Reasons why Stockholm Pride is simply awesome

Stockholm's Pride festival culminates on Saturday with a parade – and more than a few parties. Here's why we think it's pretty amazing.

1. It is MASSIVE
An estimated 450,000 people turned out on the streets of Stockholm for the Pride Parade last year. Let’s put that in context: Sweden’s population is about 9.5 million, of whom 1.5 million live in the capital. In other words 5 percent of the entire population of the country came to watch. That’s on top of the 45,000 people in the parade. That's a lot. 

2. ...and it’s not just for gays
Nor just for lesbians, transgender people, bisexuals, queers, or any of the other groups that make up the increasingly unwieldy acronyms used to describe the community. The crowds on the streets of Stockholm always seem to genuinely reflect Swedish society. Sweden's issuing Pride stamps, same-sex weddings are being held at the Royal Opera House. Sweden has bought into Pride in a big way.

3. Sweden’s PM turned up two years before Justin Trudeau
Former PM Fredrik Reinfeldt marches in 2014. Photo: Annika af Klercker/TT
Canada’s charismatic Prime Minister rightly won plaudits last month for marching in Toronto Pride last month. But Sweden’s then-leader Fredrik Reinfeldt beat him to it by almost two years, when he marched in Stockholm’s 2014 Parade. The current PM Stefan Löfven, then leader of the opposition, turned up too – and plans to be there on Saturday. We’re still waiting for the royals to turn up, but Crown Princess Victoria has already given out prizes at the annual Gay Gala, so maybe it’s just a matter of time?

4. Flags everywhere
Stockholm’s small city centre means that it truly feels like Pride takes over the capital. The most visible sign of this is perhaps the flags, which fly from every single public bus, from the City Hall, from many foreign embassies and from most of the rooftops of the city centre. Practically the only ones not to fly them are the Royal Palace and government offices. So far.

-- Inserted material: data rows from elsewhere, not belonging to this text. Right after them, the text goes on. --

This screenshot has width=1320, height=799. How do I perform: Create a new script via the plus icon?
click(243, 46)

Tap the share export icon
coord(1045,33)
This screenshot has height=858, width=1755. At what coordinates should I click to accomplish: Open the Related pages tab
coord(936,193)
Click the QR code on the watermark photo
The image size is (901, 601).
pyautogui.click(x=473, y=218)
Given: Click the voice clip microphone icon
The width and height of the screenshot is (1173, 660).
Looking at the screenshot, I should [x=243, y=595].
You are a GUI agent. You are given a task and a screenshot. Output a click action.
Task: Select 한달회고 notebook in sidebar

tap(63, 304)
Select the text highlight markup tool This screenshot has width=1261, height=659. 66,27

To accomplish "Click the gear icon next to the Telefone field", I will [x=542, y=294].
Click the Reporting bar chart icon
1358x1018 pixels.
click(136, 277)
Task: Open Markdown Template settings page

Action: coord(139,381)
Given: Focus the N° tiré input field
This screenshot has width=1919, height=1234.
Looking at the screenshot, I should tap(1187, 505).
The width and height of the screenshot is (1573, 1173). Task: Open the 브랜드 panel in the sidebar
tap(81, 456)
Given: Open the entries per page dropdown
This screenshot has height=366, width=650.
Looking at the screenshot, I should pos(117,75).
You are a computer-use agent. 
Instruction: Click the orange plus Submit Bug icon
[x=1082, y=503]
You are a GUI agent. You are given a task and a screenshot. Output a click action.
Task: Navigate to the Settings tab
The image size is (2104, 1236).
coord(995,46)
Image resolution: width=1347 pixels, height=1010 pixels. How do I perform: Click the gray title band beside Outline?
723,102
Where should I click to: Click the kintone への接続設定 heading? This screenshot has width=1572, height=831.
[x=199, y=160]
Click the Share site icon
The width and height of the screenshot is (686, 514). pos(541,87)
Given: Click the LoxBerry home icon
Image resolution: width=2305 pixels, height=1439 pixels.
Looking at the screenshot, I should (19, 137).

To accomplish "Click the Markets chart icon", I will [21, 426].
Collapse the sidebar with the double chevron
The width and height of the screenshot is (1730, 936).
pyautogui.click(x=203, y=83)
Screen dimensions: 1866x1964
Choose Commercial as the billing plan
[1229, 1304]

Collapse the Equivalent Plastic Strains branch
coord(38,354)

5. The schlager, oh the schlager….
Why has Eurovision become the soundtrack for the gay world across Europe and beyond? Tacky music with memorable refrains, strange outfits and odd foreign accents has become inescapable at Pride events everywhere. In Sweden, however, they take it to another level. Spend a night in Pride Park and you’ll see a constant stream of artists who last released a single in the Swedish Eurovision heats in 1987, but where the entire Pride audience feeds them the love. Cute.

6. The Swedes
They're angels, aren't they?

7. The parties!
Stockholm Pride isn’t just about the politics, or about the schlager – it’s also about the parties. And while the official entertainment takes place in 'Pride Park' (this year a sports ground in Östermalm), there’s plenty more to do out on the town. From a party for women over thirty at the lovely Nalen dance hall in Norrmalm to the Circuit World Tour Party at the Ambassadeur club on Kungsgatan (complete with scantily clad male dancers) to the classic Sunday night on the boat Patricia, hosted by the legendary Babsan (above), there’s something for every taste. Well, nearly every taste.

8. The politics
While Gay Pride used to be all about the politics, in liberal countries like Sweden the serious stuff has inevitably taken a bit of a back seat. But the organizers at Stockholm Pride aren’t complacent. This year Pride was officially opened by Siavosh Derakhti, a campaigner against racism and antisemitism who has won awards for his work on both sides of the Atlantic.The program also includes seminars on subjects ranging from the esoteric to the very current. So if you want to talk about why video games are so heteronormative or hear about what President Donald Trump could mean for LGBT people, there’s something for you (if your Swedish is up to it, that is).

9. Dykes. On bikes.
Our favourites. OK, Sweden doesn't  have a monopoly here, but what Pride parade would be complete without them?

10. Stockholm
Because, just like its people, you simply can't beat it for beauty.
Stockholm Pride – facts:
Taking place now. Concludes on Saturday, July 30th, with a parade, official party and other activities across town. 

Locations: across Stockholm, but the main area with stages, bars and stalls, is at 'Pride Park', otherwise known as the Östermalms IP sports ground.